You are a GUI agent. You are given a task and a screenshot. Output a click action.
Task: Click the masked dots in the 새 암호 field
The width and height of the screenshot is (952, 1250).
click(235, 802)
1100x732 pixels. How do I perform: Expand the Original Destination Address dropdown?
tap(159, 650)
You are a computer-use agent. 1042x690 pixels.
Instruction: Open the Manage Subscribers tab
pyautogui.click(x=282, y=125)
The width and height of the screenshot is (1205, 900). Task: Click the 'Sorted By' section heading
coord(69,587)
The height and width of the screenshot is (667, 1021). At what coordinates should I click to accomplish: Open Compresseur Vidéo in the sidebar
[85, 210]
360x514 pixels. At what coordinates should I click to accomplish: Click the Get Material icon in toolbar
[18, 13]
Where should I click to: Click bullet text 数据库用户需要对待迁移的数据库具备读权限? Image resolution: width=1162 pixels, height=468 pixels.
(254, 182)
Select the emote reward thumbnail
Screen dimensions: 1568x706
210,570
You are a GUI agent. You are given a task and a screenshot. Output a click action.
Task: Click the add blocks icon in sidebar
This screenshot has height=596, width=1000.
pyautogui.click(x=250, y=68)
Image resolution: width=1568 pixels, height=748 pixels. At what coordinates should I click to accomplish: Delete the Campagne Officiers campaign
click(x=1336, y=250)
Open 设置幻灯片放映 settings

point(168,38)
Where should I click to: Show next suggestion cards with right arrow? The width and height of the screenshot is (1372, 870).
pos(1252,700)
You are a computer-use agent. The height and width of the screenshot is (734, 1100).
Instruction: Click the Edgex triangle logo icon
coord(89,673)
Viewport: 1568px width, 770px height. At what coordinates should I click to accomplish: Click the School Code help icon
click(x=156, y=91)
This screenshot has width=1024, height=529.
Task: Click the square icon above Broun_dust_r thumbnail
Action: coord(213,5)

+ + +

Prompt:
Copy out word for word every line of the records, from the line containing "Viewport: 1568px width, 770px" up to and including the last line of the records.

The output:
Viewport: 1568px width, 770px height. At what coordinates should I click to accomplish: Click the School Code help icon
click(x=156, y=91)
This screenshot has width=1024, height=529.
Task: Click the square icon above Broun_dust_r thumbnail
Action: coord(213,5)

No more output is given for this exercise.